Technology skills: - Machine Learning is highly sought after, appearing in 100% of the job posts for both industries. Other common skills include Data Analysis, Excel, Data Mining, and Data Visualization, all appearing in over 50% of the job posts. The focus seems to be on both core analytical skills and the tools required to manage large data sets, with Artificial Intelligence, Git, and Deep Learning also being significant. However, skills like Data Modeling, Statistical Analysis, and Deep Learning have a higher relative importance, with Classification also showing up, indicating that more specific modeling techniques are valued in healthcare. Big Data is more prominent here, suggesting that handling massive healthcare datasets is critical in this sector.

Programming Languages: - Python and SQL dominate this sector, appearing in almost all job posts. R appears in just over half of the job posts. This shows the strong demand for versatile languages like Python and SQL, with TensorFlow and MATLAB being tools needed for machine learning tasks. Meanwhile, in the healthcare, SQL is required in 100% of posts in this industry, likely due to the need to manage large databases in healthcare. Python is almost equally important, but R appears more frequently in healthcare than in technology, which may reflect its statistical capabilities.
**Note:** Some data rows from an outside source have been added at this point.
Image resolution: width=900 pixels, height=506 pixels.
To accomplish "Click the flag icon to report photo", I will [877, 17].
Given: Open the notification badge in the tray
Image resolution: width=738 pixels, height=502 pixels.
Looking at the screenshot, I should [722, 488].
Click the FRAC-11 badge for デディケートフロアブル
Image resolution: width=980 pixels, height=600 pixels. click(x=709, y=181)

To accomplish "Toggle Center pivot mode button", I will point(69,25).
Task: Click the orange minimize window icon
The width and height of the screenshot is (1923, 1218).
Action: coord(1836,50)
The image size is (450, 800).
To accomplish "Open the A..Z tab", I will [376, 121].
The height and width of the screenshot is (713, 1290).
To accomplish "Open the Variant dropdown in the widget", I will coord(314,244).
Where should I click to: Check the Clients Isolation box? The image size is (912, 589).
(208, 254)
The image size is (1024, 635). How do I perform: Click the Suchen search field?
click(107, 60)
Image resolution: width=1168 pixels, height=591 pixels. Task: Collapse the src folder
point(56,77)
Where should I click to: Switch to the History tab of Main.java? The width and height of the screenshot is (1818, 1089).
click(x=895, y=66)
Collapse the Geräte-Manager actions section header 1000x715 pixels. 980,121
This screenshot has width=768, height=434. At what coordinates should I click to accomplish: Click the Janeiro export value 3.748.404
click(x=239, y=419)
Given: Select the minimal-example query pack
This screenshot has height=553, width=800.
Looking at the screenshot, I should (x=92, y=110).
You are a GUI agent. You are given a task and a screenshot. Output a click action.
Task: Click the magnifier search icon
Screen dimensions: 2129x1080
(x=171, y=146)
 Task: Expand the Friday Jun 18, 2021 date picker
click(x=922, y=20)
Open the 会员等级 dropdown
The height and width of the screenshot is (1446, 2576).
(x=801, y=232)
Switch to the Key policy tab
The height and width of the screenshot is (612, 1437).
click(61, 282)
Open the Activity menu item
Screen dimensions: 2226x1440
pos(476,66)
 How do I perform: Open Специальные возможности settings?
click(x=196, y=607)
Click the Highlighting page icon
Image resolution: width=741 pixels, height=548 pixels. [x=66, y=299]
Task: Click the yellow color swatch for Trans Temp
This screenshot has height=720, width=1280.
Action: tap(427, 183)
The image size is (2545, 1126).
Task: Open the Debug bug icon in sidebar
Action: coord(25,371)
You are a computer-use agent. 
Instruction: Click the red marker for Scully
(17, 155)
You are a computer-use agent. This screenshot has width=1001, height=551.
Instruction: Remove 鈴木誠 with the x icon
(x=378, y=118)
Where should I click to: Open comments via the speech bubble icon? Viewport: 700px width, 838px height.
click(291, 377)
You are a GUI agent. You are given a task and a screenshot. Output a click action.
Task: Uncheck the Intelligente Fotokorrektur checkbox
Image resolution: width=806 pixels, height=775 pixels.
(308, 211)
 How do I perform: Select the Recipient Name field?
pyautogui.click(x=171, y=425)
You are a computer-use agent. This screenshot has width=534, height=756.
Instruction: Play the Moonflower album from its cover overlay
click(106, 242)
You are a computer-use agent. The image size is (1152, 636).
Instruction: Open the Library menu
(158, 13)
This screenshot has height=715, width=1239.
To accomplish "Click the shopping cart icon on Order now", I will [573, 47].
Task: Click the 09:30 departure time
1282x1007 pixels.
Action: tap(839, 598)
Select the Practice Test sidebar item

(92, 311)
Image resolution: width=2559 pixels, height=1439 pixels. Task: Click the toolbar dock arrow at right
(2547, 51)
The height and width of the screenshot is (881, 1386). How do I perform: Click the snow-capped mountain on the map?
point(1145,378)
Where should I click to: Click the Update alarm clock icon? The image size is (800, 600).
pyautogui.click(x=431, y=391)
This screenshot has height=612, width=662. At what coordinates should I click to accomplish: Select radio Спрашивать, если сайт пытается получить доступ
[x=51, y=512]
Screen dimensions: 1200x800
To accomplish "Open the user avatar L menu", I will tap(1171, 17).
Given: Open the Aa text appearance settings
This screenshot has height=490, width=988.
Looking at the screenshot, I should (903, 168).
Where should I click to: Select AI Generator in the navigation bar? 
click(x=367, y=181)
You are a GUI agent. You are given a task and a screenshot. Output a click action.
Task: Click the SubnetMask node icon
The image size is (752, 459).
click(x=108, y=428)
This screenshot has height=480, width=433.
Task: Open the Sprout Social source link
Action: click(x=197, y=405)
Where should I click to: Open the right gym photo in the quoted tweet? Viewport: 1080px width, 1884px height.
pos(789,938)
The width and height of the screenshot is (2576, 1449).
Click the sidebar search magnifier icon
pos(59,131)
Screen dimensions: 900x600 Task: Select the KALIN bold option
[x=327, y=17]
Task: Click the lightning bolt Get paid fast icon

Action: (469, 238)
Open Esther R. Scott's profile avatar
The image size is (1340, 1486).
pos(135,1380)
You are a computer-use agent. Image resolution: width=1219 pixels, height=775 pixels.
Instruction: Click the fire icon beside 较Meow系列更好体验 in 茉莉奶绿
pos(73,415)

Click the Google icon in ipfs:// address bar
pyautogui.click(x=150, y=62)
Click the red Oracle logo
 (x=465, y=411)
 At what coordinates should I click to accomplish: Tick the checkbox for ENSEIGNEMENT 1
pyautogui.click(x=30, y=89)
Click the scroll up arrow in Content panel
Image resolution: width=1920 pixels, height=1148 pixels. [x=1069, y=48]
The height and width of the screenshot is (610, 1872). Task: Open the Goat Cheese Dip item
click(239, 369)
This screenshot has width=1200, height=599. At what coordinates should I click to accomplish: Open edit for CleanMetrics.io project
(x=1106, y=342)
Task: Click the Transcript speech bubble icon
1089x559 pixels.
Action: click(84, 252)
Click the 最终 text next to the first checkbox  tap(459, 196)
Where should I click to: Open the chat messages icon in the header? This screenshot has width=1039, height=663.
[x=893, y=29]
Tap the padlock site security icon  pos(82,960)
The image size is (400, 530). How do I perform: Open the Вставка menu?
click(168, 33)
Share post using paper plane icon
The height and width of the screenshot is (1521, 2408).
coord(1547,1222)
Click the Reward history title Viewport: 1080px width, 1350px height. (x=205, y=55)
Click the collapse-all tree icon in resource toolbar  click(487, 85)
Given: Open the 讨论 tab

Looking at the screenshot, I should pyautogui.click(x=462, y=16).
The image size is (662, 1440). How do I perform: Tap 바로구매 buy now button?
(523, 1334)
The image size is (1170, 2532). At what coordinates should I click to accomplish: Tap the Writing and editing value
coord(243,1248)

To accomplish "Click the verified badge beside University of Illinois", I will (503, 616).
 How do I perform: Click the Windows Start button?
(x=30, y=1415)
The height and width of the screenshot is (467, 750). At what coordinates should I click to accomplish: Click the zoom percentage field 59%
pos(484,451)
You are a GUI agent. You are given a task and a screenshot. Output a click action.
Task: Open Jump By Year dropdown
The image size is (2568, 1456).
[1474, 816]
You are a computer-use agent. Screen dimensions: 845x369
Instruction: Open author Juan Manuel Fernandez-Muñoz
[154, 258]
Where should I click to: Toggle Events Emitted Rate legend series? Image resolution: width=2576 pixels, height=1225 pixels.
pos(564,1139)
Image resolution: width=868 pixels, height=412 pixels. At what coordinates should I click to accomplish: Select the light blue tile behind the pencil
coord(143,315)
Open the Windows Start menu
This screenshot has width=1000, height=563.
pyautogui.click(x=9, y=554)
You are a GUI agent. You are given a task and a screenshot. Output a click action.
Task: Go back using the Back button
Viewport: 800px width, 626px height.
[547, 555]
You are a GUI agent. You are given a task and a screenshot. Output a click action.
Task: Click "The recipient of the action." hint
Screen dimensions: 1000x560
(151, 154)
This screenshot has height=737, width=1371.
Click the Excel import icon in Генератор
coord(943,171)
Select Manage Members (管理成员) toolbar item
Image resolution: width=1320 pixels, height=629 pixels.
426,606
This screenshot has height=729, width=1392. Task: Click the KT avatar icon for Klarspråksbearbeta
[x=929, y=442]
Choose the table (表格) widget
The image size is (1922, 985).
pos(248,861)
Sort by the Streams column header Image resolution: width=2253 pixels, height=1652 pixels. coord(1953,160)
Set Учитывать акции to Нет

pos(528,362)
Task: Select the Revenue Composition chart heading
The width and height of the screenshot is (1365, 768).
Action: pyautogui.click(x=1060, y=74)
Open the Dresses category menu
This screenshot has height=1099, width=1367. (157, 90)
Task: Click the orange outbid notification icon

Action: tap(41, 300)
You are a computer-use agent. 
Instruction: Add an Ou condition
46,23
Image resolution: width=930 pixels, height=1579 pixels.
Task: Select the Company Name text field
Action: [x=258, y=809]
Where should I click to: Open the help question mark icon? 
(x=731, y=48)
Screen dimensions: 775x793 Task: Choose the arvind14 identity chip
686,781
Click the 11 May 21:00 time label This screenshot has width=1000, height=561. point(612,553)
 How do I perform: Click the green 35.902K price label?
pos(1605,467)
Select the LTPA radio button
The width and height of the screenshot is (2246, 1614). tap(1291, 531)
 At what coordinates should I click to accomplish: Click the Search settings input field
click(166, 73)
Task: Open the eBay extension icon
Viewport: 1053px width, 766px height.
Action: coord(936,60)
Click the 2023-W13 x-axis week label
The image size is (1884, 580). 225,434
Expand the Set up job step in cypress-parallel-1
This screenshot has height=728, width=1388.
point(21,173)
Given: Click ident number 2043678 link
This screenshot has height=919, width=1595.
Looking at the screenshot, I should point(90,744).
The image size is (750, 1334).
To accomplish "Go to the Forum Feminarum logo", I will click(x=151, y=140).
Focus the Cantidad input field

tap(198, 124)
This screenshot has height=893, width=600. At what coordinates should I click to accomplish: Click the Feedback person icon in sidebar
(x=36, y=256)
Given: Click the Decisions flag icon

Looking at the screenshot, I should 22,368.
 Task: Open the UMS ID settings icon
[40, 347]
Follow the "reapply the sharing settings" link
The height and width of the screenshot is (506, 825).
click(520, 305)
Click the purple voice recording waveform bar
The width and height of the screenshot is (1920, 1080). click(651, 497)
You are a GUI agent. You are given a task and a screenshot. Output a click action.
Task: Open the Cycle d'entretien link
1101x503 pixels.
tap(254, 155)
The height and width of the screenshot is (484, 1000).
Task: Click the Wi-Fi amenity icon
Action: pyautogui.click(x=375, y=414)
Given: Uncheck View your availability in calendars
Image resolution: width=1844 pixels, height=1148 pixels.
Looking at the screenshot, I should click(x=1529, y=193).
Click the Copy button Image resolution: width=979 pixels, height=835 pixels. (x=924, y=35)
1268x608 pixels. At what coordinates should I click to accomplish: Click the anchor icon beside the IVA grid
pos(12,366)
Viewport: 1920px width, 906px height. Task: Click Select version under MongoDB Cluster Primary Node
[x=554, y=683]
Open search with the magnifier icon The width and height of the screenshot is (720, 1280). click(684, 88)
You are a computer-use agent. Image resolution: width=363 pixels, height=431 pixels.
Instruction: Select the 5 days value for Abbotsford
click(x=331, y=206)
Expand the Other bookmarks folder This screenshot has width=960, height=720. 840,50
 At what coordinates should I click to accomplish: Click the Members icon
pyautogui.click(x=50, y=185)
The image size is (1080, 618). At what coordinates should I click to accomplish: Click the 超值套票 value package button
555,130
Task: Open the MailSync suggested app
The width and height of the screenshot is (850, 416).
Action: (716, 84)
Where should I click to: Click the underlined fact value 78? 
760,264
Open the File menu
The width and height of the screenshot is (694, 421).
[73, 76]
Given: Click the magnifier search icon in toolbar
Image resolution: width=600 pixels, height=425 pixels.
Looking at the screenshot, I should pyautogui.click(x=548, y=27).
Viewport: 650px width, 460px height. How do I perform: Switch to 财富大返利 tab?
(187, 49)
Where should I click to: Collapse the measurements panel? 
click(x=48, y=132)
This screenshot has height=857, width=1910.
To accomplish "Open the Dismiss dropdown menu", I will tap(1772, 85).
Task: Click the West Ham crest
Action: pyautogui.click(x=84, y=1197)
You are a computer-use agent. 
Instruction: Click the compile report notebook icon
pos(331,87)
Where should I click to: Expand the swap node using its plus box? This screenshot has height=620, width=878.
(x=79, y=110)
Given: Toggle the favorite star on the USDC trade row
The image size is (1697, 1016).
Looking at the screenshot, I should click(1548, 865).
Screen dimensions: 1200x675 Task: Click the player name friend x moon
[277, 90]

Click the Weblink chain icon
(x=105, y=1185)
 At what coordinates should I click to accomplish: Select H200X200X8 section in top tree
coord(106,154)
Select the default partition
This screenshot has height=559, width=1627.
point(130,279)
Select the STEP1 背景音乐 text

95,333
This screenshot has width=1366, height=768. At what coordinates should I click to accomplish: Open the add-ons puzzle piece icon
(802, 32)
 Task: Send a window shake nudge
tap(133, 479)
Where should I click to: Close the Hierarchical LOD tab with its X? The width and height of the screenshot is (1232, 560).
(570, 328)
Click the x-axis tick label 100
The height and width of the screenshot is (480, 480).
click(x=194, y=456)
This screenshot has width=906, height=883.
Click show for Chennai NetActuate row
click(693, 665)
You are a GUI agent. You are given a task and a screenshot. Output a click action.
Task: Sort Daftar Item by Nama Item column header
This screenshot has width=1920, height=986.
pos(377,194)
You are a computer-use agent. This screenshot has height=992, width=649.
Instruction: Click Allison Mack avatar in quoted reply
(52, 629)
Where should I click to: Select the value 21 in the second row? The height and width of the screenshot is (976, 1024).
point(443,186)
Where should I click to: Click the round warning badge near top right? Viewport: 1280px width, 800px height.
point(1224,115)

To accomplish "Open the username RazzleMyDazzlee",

Soft Skills: - Critical Thinking emerges as the most important soft skill, appearing in over 66% of job posts. Leadership and Project Management are also highly valued, emphasizing the need for strong team management and project execution. In healthcare, soft skills like Project Management, Leadership, and Innovation appear in 80% of job postings, showing a need for individuals who can manage healthcare projects and lead teams effectively. Interestingly, Critical Thinking appears less frequently (60%) in healthcare compared to technology, but Business Intelligence is equally important, suggesting a need for those who can understand both the medical and business sides of healthcare.

Conclusions

  • Overall both industries emphasize Machine Learning, but healthcare places a greater emphasis on data modeling, classification, and handling large healthcare datasets. Tools like Git and more specialized machine learning techniques seem more relevant to the technology sector.
  • SQL is the dominant language in healthcare, but Python is essential across both industries. Healthcare shows a higher demand for R due to its statistical capabilities.
  • Leadership and project management are highly valued across both industries, but healthcare emphasizes communication, collaboration, and innovation slightly more than technology.